Técnicos de Emergência Pré-Hospitalar aderem à greve geral

Técnicos de Emergência Pré-Hospitalar aderem à greve geral

A decisão foi unânime. Os técnicos de Emergência Pré-Hospitalar vão associar-se à greve geral do próximo dia 11.

RTP /

Foto: António Antunes - RTP

O presidente do INEM considera que não há motivos para o protesto. Mas o sindicato não concorda.

Segundo o presidente do Sindicato dos Técnicos de Emergência Pré-Hospitalar, Rui Lázaro, a decisão decorre sobretudo do rompimento do acordo assinado em agosto com o Governo e o Instituto Nacional de Emergência Médica.Em causa está a aplicação de protocolos de atuação clínica que, de acordo com a estrutura sindical, "se traduziriam em melhores cuidados para os cidadãos".


Os protocolos, previstos desde 2016 e com luz verde por parte da Ordem dos Médicos, abrangem a aplicação de alguns fármacos em situações de risco de vida.

Desde agosto foram concretizados protocolos nas áreas da anafilaxia, convulsão e sepsis, ficando por aplicar os relativos à resposta à dor e a convulsões.
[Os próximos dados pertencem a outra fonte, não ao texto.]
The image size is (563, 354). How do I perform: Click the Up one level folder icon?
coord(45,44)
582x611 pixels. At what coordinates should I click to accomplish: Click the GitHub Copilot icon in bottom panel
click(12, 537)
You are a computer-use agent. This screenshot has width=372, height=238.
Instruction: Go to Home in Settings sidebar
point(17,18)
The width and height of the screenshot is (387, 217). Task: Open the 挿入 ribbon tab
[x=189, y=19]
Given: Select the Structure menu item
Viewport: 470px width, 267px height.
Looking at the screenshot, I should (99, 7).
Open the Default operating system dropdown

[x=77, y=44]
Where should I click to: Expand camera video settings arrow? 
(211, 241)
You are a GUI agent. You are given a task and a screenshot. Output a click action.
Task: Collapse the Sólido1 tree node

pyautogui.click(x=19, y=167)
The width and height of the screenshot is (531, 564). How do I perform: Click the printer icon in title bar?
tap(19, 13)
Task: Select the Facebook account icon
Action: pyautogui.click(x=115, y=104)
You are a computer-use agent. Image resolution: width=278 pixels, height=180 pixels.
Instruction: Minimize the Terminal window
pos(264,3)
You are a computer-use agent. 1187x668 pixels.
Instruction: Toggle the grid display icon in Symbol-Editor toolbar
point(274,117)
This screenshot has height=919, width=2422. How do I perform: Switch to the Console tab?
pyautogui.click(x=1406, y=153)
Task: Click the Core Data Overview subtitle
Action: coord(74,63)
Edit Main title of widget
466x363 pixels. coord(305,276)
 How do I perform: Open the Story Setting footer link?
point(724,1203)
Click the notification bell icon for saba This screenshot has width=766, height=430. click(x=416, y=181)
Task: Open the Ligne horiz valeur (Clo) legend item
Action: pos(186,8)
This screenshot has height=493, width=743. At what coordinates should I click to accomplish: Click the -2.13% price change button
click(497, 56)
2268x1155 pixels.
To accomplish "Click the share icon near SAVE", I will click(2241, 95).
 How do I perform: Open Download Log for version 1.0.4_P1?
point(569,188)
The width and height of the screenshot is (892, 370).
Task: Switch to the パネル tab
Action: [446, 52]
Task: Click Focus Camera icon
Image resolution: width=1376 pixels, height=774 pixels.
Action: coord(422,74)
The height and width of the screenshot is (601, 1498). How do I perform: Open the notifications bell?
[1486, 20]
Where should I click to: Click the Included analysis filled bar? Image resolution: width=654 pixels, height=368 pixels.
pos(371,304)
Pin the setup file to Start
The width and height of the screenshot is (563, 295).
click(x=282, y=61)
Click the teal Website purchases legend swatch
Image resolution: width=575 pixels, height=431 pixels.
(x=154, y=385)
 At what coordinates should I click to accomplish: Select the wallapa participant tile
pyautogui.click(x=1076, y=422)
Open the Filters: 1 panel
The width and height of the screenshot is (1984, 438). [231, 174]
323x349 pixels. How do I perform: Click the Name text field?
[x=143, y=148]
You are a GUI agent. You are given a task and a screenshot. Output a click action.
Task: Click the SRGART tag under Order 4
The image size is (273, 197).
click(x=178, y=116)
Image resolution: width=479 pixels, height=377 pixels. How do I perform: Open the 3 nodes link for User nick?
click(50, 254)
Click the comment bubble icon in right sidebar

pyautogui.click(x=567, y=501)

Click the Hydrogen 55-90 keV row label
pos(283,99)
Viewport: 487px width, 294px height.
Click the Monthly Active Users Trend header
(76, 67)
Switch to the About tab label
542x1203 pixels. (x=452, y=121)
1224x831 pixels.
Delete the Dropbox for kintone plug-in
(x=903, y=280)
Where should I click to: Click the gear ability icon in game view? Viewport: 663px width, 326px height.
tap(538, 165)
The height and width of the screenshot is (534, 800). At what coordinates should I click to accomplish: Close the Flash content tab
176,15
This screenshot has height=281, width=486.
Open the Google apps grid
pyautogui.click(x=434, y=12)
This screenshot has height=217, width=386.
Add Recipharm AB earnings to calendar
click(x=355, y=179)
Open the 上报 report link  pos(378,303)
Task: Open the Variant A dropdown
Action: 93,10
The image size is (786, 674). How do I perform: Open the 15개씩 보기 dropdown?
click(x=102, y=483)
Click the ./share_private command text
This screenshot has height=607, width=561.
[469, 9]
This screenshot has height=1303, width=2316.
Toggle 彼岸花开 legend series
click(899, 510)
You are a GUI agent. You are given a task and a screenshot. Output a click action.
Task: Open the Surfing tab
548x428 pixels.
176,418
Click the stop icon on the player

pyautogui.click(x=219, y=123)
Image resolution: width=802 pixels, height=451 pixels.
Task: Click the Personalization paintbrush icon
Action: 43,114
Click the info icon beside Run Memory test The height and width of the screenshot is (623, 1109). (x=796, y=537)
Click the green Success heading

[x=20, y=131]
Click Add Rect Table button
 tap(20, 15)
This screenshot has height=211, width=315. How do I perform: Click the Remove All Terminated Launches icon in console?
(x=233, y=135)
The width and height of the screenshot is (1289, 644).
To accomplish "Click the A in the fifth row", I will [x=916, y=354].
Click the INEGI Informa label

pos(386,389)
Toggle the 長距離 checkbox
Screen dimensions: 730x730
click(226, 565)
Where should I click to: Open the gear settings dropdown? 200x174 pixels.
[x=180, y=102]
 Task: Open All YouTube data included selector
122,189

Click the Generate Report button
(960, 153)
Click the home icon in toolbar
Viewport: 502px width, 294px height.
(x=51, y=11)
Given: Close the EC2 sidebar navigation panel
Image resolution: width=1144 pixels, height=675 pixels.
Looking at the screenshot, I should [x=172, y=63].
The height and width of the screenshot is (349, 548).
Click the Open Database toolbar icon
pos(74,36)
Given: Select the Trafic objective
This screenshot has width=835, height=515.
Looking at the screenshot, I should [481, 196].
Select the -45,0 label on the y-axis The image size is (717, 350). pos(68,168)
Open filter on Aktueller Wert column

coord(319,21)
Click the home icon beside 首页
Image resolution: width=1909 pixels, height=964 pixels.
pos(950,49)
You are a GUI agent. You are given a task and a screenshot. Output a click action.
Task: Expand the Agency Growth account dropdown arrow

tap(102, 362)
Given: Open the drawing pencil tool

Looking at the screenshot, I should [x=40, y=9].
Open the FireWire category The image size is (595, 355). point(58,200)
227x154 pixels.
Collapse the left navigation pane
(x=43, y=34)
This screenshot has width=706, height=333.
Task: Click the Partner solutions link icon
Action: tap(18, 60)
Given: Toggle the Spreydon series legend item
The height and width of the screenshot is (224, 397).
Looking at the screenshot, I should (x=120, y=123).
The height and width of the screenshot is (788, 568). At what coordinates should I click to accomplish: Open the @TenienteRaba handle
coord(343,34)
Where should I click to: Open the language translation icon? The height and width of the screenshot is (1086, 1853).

Quanto ao protocolo sobre a paragem cardiorrespiratória, que deveria ser concretizado este mês, "já não existe possibilidade de implementar", segundo Rui Lázaro, citado pela Lusa.
Serviços mínimos já estão definidos

Foram entretanto definidos os serviços mínimos para a greve geral de 11 de dezembro: "Estão definidos os serviços mínimos e o Instituto Nacional de Emergência Médica está a notificar os trabalhadores designados para o cumprimento dos mesmos, de forma a garantir que a resposta às emergências médicas continua assegurada a todos os cidadãos", adiantou o instituto à Lusa.

O INEM deu nota que conta com o "profissionalismo e a responsabilidade ética" dos TEPH, alegando que "reconhecem o impacto social do seu trabalho e que viram já a maioria das suas reivindicações atendidas quer pelo INEM, quer pelo Ministério da Saúde".

"Acreditamos, por isso, que manterão a sua dedicação ao serviço público, garantindo que nenhuma situação emergente fica sem resposta", adiantou o instituto.